If you need low round trip latency for monitoring through a DAW then RME do the business. Their driver and firmware support and installation (different firmware depending whether you're using Mac or PC) to date is amongst the best, if not the best. It works fine off USB2, USB3, Firewire 400 and connected to Thunderbolt 2 via a firewire adaptor cable.
I've used my UFX for field recording at a friend's house armed with the UFX, a 32GB USB stick and an iPad to run RME's iOS version of totalmix. Very straightforward to do.

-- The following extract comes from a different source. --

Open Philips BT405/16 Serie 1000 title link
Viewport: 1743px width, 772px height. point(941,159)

As for audio quality, the fact is that the mid-price interfaces from Roland, Focusrite, almost anyone, nowadays are all pretty good. Particular AD/DA chips are often used by several manufacturers in products in different price brackets. For example the UFX uses the same DA chip as a less expensive Presonus interface. The difference with the "higher end" tends to be in the drivers and the analogue components, power filtering etc. Also microphone pres and background noise levels come into it.

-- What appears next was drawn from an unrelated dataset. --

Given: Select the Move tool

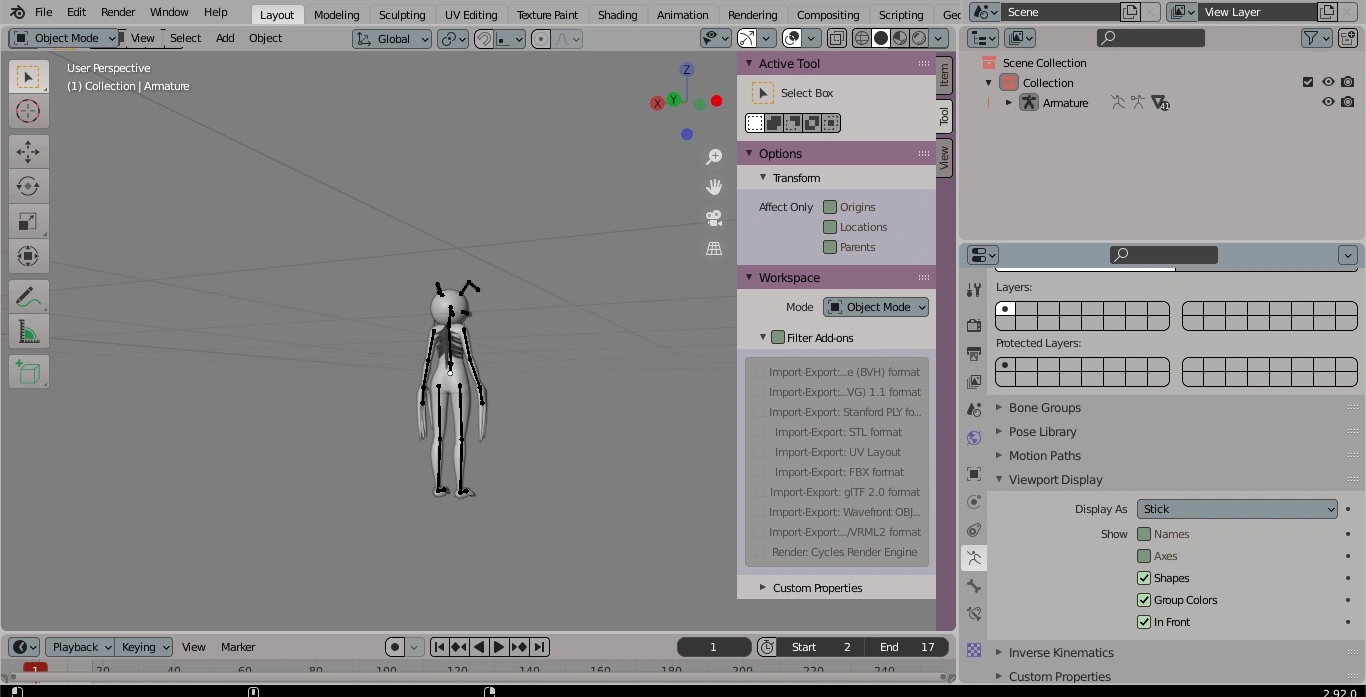Looking at the screenshot, I should point(28,152).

There's a law of diminishing returns with interfaces like there is with anything else, so once you get beyond a certain point you have to spend quite a bit more to get increasingly less noticable improvement in audio quality. Quite where that point is is debatable of course. I wouldn't get too hung up over 3dB difference in dynamic range though, at least not when you're looking at ranges of over 110-115dB. In the real world that's not very relevant.

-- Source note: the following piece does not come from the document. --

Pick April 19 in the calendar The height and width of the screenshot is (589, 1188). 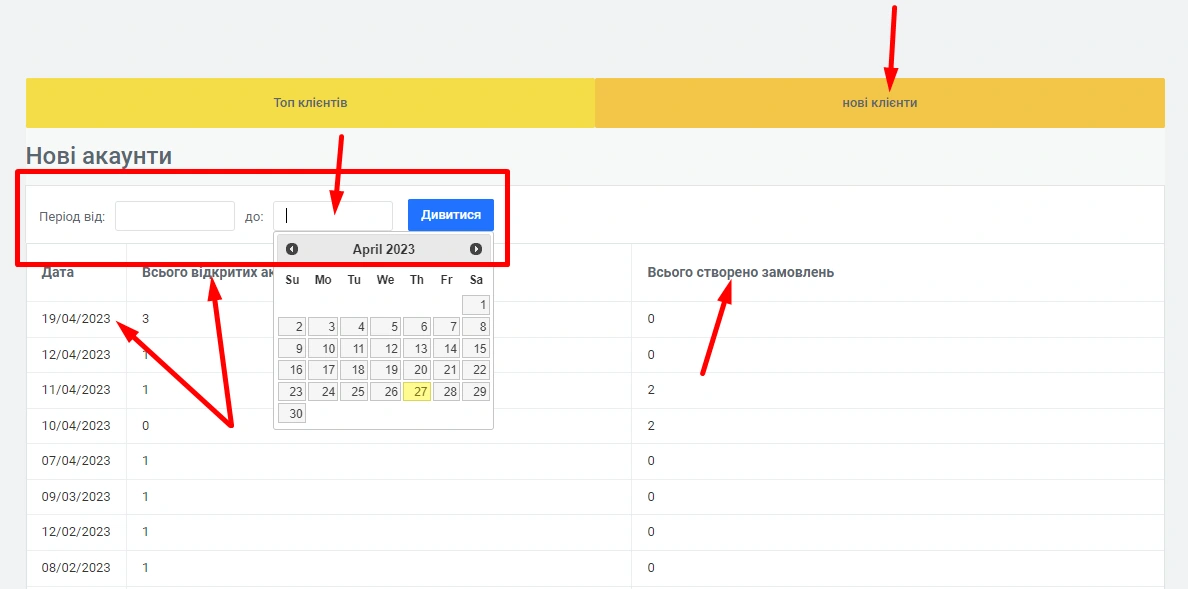[385, 370]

If it helps the RME mic pres are quieter than my Focusrite octopre pres, and I think they sound a little fuller, but it's not the kind of difference that makes you sit up and take notice.
I went with RME primarily for the number of inputs and the very low latency drivers. I also considered MOTU but at the time RME struck me as the better option for me. It helped that RME were quick at answering a couple of questions I had and at the time there were some doubts about MOTU's USB performance compared to firewire and I didn't want to have to mess around with firewire on a Windows 8+ PC.
I have a MOTU microlite MIDI interface that works so well I can forget it even exists, which is more than I can say for M-Audio :-/
Both RME and MOTU are reputable, well established and highly regarded and in the music/audio business that says something. In car terms deciding between them (and Apogee if you're Mac only) is a bit like deciding between buying a new Ford Mustang and a Jaguar. The basics are solid in both so it comes down to the little differences and what matters to one person might not matter so much to another.